GM compensation fund gets claims in 63 death cases

By From page C2 | August 10, 2014

DETROIT — Sixty-three death claims have been filed so far with the lawyer handling payments for those involved in wrecks caused by faulty General Motors ignition switches.

A spokeswoman for compensation expert Kenneth Feinberg says he received 125 claims by Friday afternoon. Sixty-two others seek payments for injuries. Feinberg started taking claims Aug. 1.

Spokeswoman Camille Biros says Feinberg still has to determine if the claims are eligible for payments.

“The number of claims filed does not equate in any way to the number that will ultimately be deemed eligible,” she said in an e-mail message. “With all of these compensation programs, you will receive many claims that cannot even get beyond the first test of eligibility.”

Feinberg, who handled compensation for the Sept. 11, 2001, terrorist attacks and the BP Gulf oil spill, is accepting claims through Dec. 31.

GM has recalled 2.6 million small cars to replace the switches. The company has admitted knowing about the problem for more than a decade, yet it failed to recall the cars until this year. GM hired Feinberg to compensate the injured and the families of people killed.

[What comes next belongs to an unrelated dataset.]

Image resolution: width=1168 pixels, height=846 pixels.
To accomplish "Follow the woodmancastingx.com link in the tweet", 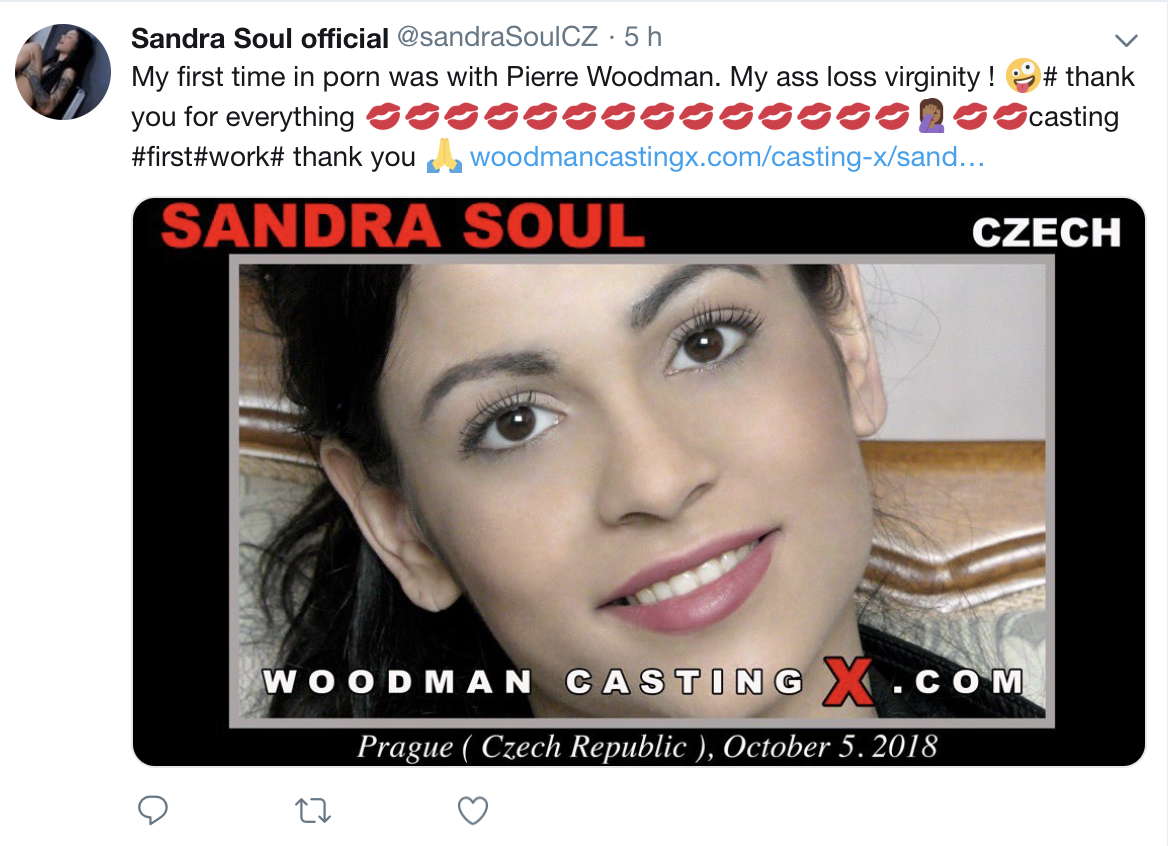I will [727, 157].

Drivers, passengers and pedestrians killed or hurt by one of the defective GM small cars are eligible. The company has absorbed a $400 million charge to cover possible claims, but the bills could run higher because the fund has no cap. The Detroit-based company advised investors last month that it might have to set aside another $200 million to compensate victims.

GM has traced 13 deaths to the defective switches, but some members of Congress investigating the problems peg the death toll at nearly 100 people.

The defective vehicles covered by the fund cover a range of GM vehicles, including the Chevrolet Cobalt and Saturn Ion. The ignition switches in those cars could suddenly slip from “run” to “accessory,” causing engines to stall. That causes the power steering to shut off, making cars harder to control and disabling air bags in crashes.